Ill. Plunkett finds two buttons on a dig.


I. Plunkett takes joy in telling Maud of midshipman Plunkett, finds Homeric connections, and asks forgiveness for the midshipman's involvement in the colonial enterprise.
Il. Plunkett imagines the past of places he observes from his Land Rover.
Ill. Plunkett's project of a local history is a kind of infidelity for Helen.  He recalls his school essay.


I. Maljo, nicknamed Statics or the Professor,  decides to start a third political party with Philoctete's involvement.
Il. Philoctete acts as a frontman for Statics, who indulges in political rhetoric. Philoctete reflects on his love of the island.
Ill. Statics' block fête is rained out, and thus die his political aspirations.  Philoctete is left to clean up.


I. Achille at the No-Pain Café reflects on the corruption and ravages of tourism to St. Lucia, as well as his loss of Helen.
Il. Failing at prayer, Plunkett attempts to but cannot make out the constellations that Achille sees.
Ill. Achille recalls when he had confronted Helen about Hector.


I. Helen moves in with Hector and leaves her hairpin in soap dish, a move which Achille interprets as her eventual return.
Il. Hector buys The Comet, his Western ("Space Age") van with "African" leopardskin on the plastic seats.  He believes that Helen still loves Achille.
Ill. Months pass, days pass, and a government "that made no difference to Philoctete" arises.
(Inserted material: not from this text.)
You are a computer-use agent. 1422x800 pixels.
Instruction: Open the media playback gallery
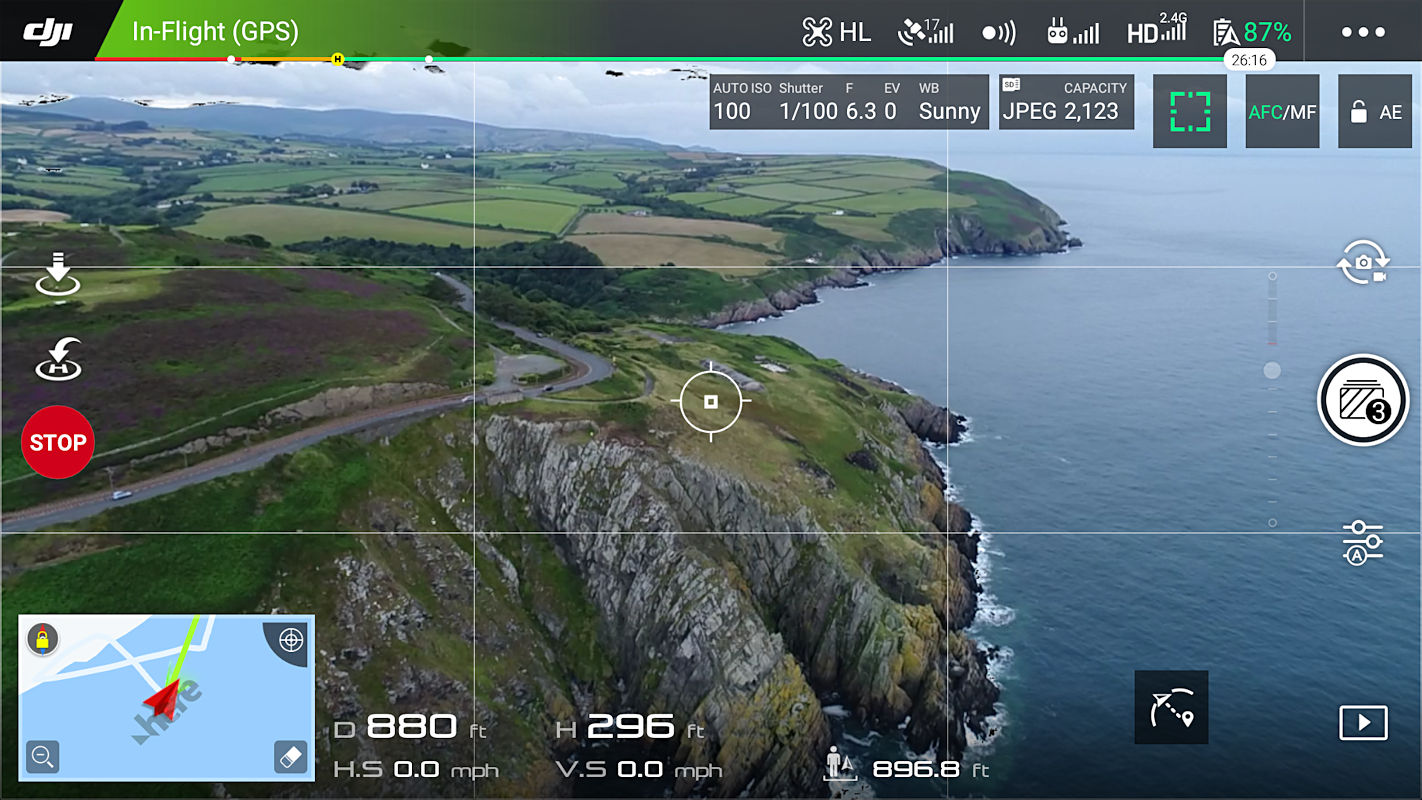click(x=1363, y=722)
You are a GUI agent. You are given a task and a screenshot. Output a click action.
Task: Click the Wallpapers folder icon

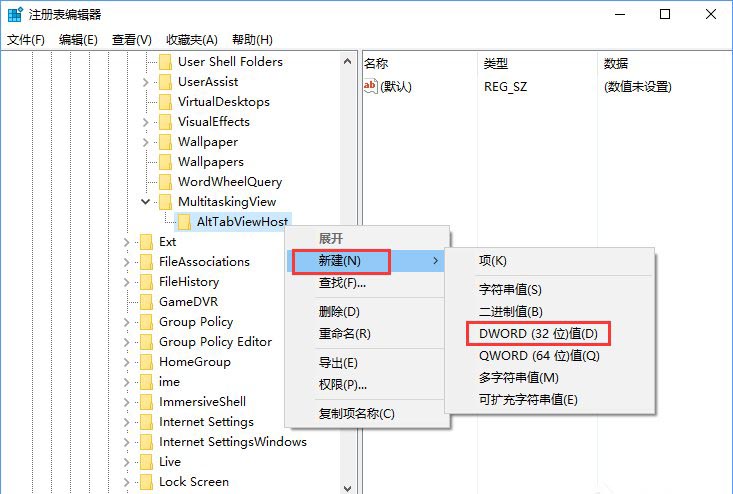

I. A section of setting--the Church of the Immaculate Conception's bells announce the Angelus and the lunch hour.
Il. Maud sees Achille's canoe from her porch, "[h]eaded for Africa, probably."
Ill. Helen comes to borrow money from Maud, and Maud reflects on Helen's impact on others.


I. The swift, "the bait of the gods" guides Achille and his partner out to sea.
Il. Achille and partner recover the body of a dead fisherman, which Achille suffering from sunstroke sees as the ghost of his ancestor.  Achille wonders who he is.
Ill. The swift makes Achille question his identity and guides him out into the ocean.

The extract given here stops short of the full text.